Juventud Rebelde - Diario de la Juventud Cubana

Lobo

Una mezcla hirviente de pena e indignación le inundó el rostro a Julio César Herrera. No solo por él, sino por todos, por todo. Casi siempre hay causas hondas detrás de los golpes ciegos… Y lecciones por develar, públicamente. Por eso este vecino de Calle 8, No. 24, entre 3ra. y 4ta., La Concepción, en Palma Soriano, Santiago de Cuba, decidió escribirnos.

Ocurre que el domingo 7 de marzo, a las 10:20 a.m., se encontraba Julio César en los «amarillos» de Caballería, municipio de Cueto, en Holguín, con el fin de trasladarse hacia su terruño santiaguero.

El transporte, evoca el remitente, estaba realmente escaso y había gran cantidad de personas en el lugar. Llegó un auto ligero, de empresa, de color rojo, marca Peugeot o Citröen, con matrícula OTD-041.

«Al instante me desplazo hacia el lugar donde paró para dejar a alguien y en conjunto con otro compañero le preguntamos si nos podía llevar hasta Santiago, a lo cual nos responde que no, que iba solamente hasta Palma Soriano. Le repliqué que (…) precisamente hacia ese municipio era que me dirigía; a lo que el chofer me contesta, otra vez, que no.

«En ese momento pienso que se debía a que el carro tenía algún problema, pues había levantado la tapa del motor y lo estaba revisando. En lo que se dirige a buscar agua a una cafetería cercana, el compañero que estaba a mi lado me dice que sin dinero no me van a llevar».

Pero el atribulado viandante esperó que regresara el conductor y volvió a preguntarle amablemente. Ya eran tres las personas que aguardaban junto al auto, con el mismo afán.
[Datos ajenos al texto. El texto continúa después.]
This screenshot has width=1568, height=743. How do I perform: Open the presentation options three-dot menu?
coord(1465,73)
El hombre, de manera descompuesta les dice que «no pregunten tanto, monten y hablen claro». Pero aún, ingenuamente, Julio César imaginaba que su maltrato se debía a alguna preocupación, molestia o apuro.

Una vez dentro del carro, y en marcha, el pasajero del asiento delantero repite la frase que le había dicho a Julio César, a lo que el chofer responde que por supuesto, que «lo que debían haber hecho era hablar claro y proponerle el dinero».
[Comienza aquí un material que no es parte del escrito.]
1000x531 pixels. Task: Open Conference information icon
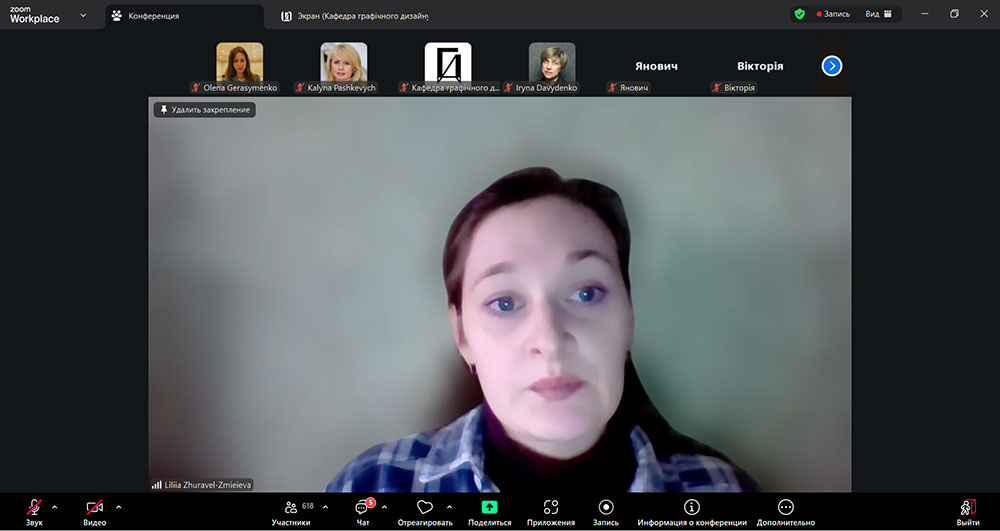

«Con mucha pena en ese momento le pregunté que si por los cinco pesos que me quedaban para viajar me podía hacer el favor de llevarme. De forma descompuesta y prepotente, me contesta: “¿Por cinco pesos? ¡Aquí mismo te quedas!”. Y sin mediar palabras frenó y me bajó de “su” carro, frente a todas las personas que estaban allí», se duele el remitente.
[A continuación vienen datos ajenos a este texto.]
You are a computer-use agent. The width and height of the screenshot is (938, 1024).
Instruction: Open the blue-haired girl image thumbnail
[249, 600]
«Se podrá imaginar el sentimiento de impotencia, vergüenza, indignación, pena, no solo por la situación tan desagradable, sino por todas los que trabajan día a día para lograr una sociedad más culta, más solidaria, más justa; pena por los compañeros que de una forma u otra aportan con su trabajo y sudor (…) para que en nuestra sociedad personas como el chofer referido puedan llevar a sus niños de forma gratuita a la escuela, a los hospitales.

«(…) Pena porque siendo yo de la esfera productiva, que realizo grandes aportes, en dinero, con mi trabajo a la economía del país, haya sido humillado precisamente por un trabajador que siendo chofer, y por ende considerado como no productivo, cobra un salario que yo ayudo a crear, aunque sea de forma indirecta…

«¿Por qué tuvo que obrar de tan mala fe…?».

Uno termina de leer la misiva y recuerda aquella contundente metáfora, tan gastada en dogmáticos manuales, de que el hombre podía a veces convertirse en «lobo del hombre».

¿Cuándo y cómo actuar para desterrar, de una vez, las peligrosas lunas llenas?